Las personas no pueden morirse transmitiendo como última voluntad deseos malignos o alocados. No pueden (no deberían) decirles a sus futuros deudos «quiero que cuando me muera lleves mis cenizas a pulso hasta Marte» o «haz todo lo que puedas para convertirte en presidente de la república».

Morir con dignidad no requiere necesariamente de gestos grandilocuentes, ni de pedidos fantásticos. Digno es aquel que respeta la libertad de sus deudos para elegir su mejor futuro y no le anda cargando en sus espaldas mochilas especialmente difíciles de llevar. Digno, lo que se dice digno, es el que antes de morir no piensa en sus enemigos, o que llegado el momento se burla de ellos. El enemigo, si es malo, se puede alegrar de la muerte de alguien, pero ese alguien debería alegrarse todavía más por haberse muerto y librarse así de enemigos de tan mala baba.

Rencoroso, pero de los buenos, era el millonario Wellington Burt, autor de lo que en 1919 se llamó el legado de la amargura, por haber estipulado en su testamento que su fortuna -estimada en 110 millones de dólares de aquella época- no pudiera ser distribuida entre sus sucesores sino 21 años después de la muerte del último de sus nietos.

Más cariñoso con sus próximos y algo más imaginativo, el coreógrafo y director Bob Fosse, fallecido en 1987, que legó a 66 amigos y favorecedores suyos la cantidad de 25.000 dólares (378,79 cada uno), con la instrucción de que fueran a cenar invitados por él.
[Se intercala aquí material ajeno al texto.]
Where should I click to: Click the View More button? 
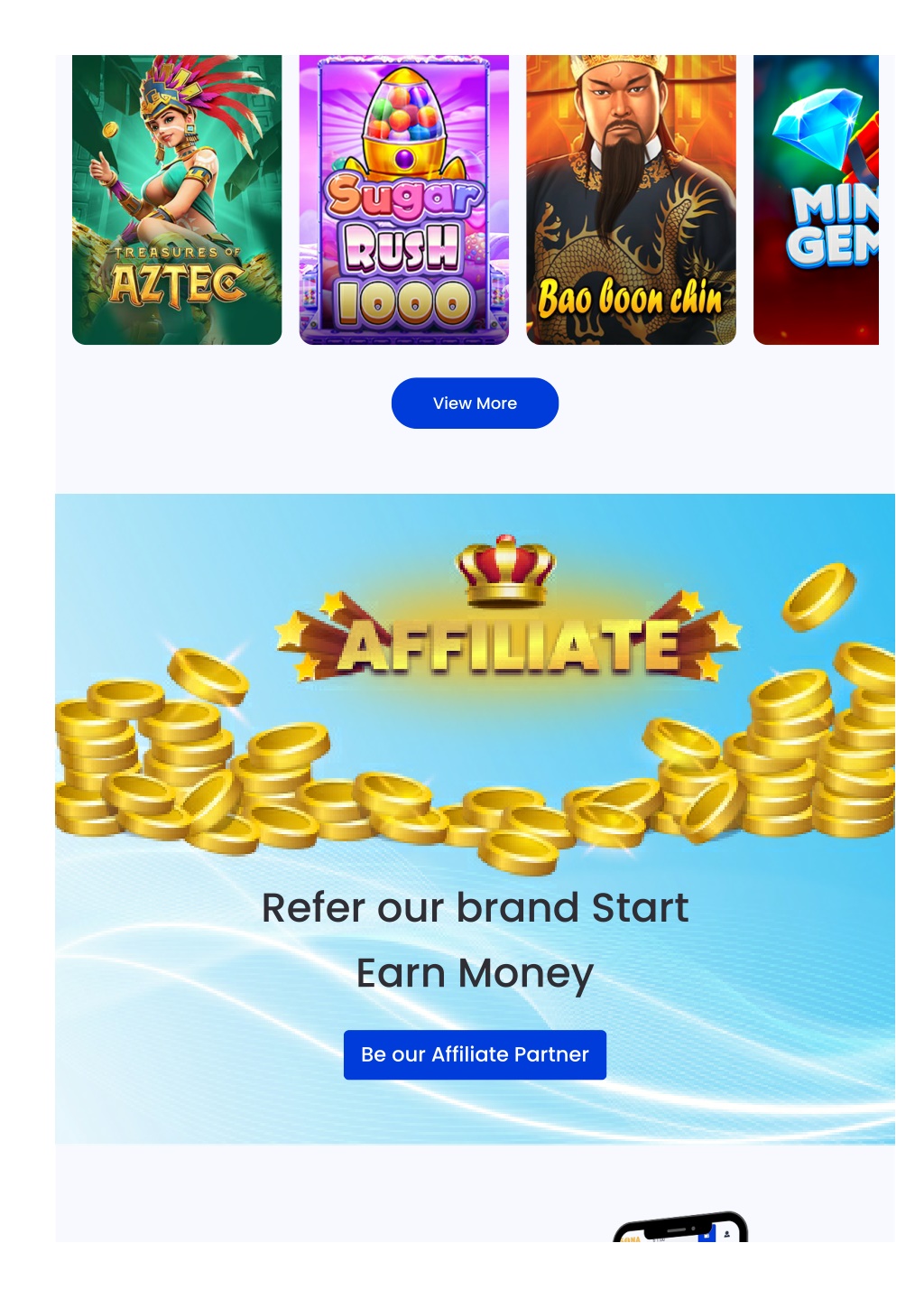coord(475,403)
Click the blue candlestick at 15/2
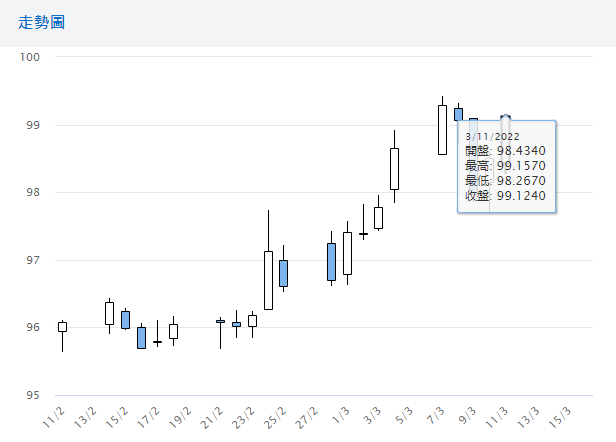Viewport: 616px width, 442px height. pyautogui.click(x=125, y=320)
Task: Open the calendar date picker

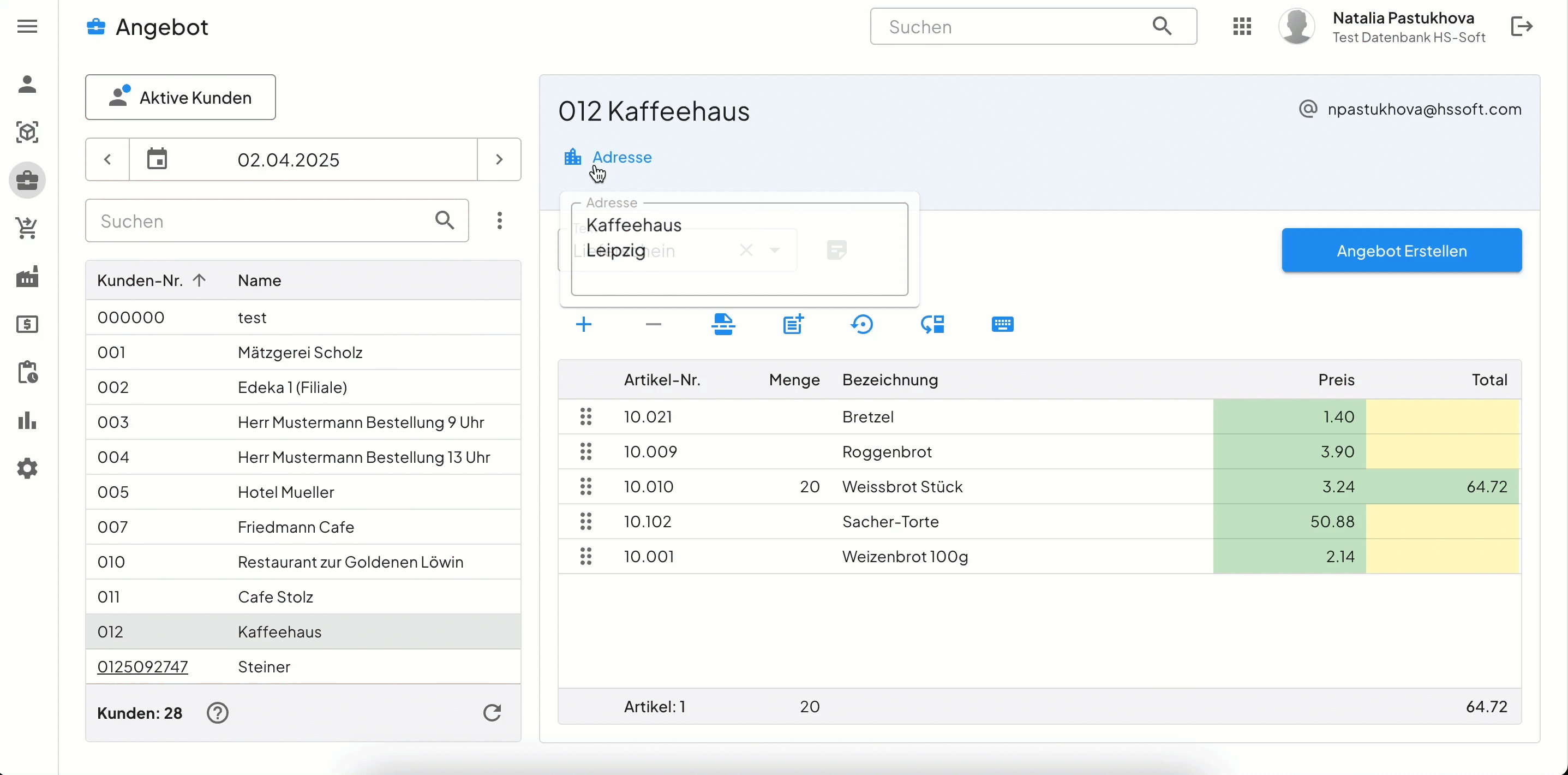Action: [x=157, y=159]
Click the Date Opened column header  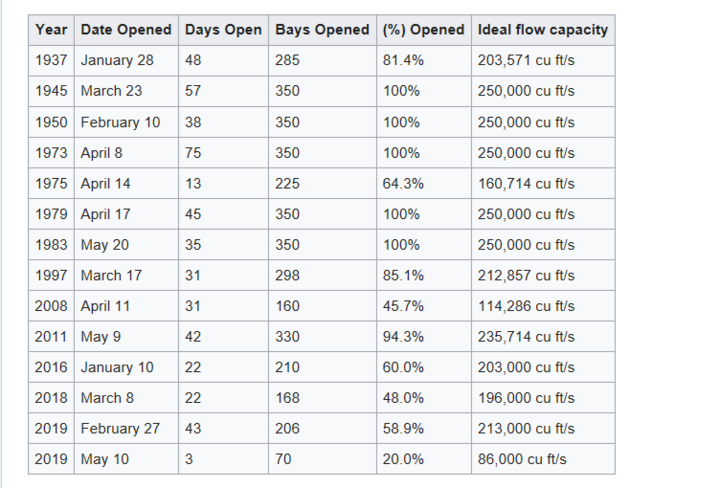[126, 30]
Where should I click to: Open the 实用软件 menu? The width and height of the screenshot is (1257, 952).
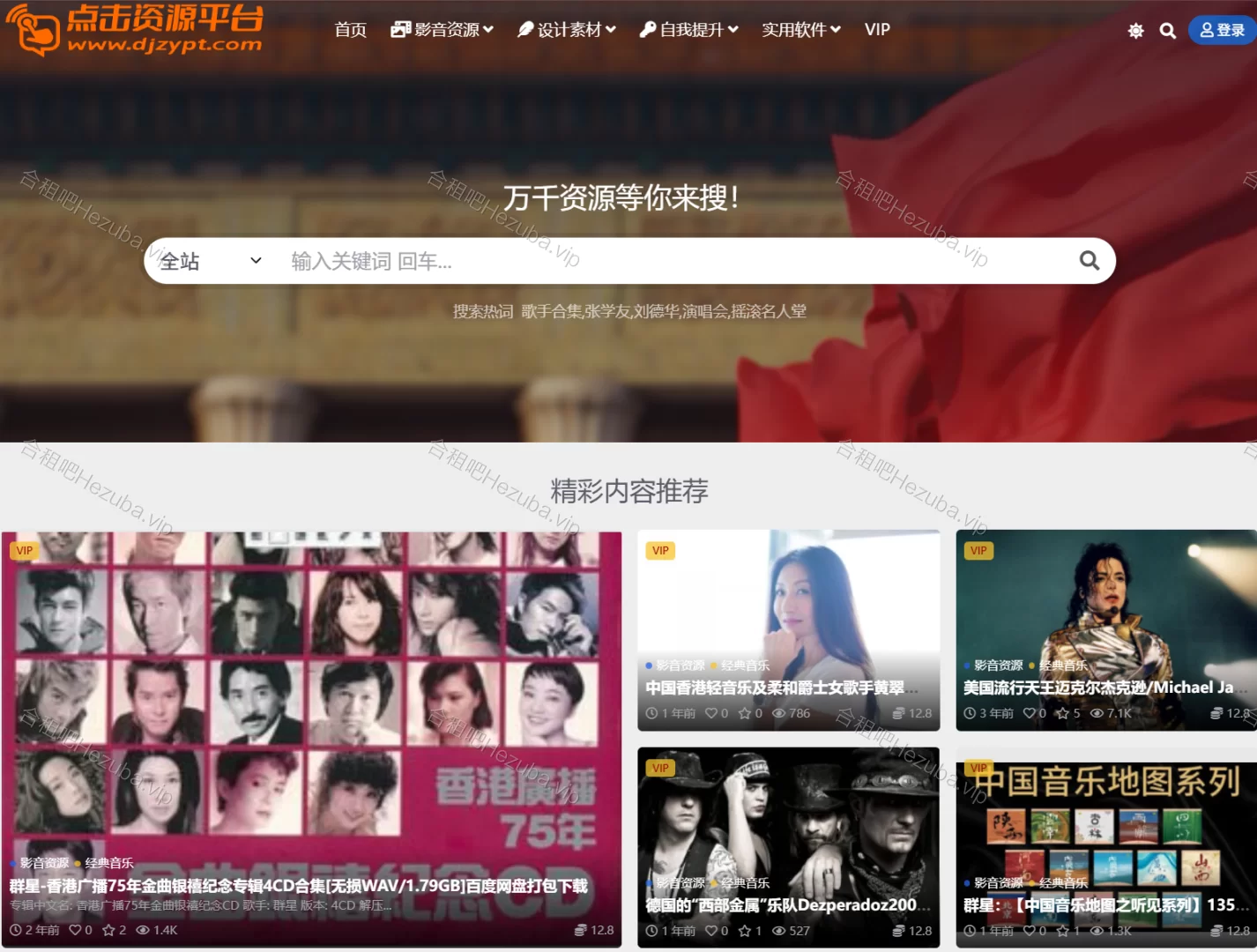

Entre los amigos del finado estaban Dustin Hoffman, Jessica Lange y la propia Liza Minelli, a la que Fosse convirtió en estrella definitiva con Cabaret.

Un poco más macabro, el señor John “Pop” Reed, que durante muchos años trabajó como tramoyista en el famoso teatro de Walnut Street en Filadelfia. Su última voluntad consistió en que, después de su muerte, su cabeza fuera separada de su cuerpo y el cráneo preservado para ser usado en el teatro como la calavera de Yorick en la representación de Hamlet.

La muerte digna no solo es un imperativo relacionado con la falta de un encargo póstumo extravagante, sino también con un epitafio serio, lo que obviamente no cumplió aquel señor que ordenó grabar en su lápida: “Les dije que estaba enfermo, hijos de puta”.

En fin, que con tantas cosas que he leído estos días, creo que la única instrucción que voy a dejarle a mi esposa es: «Mi amor, por favor: Fijate si está bien cerrada la llave del gas».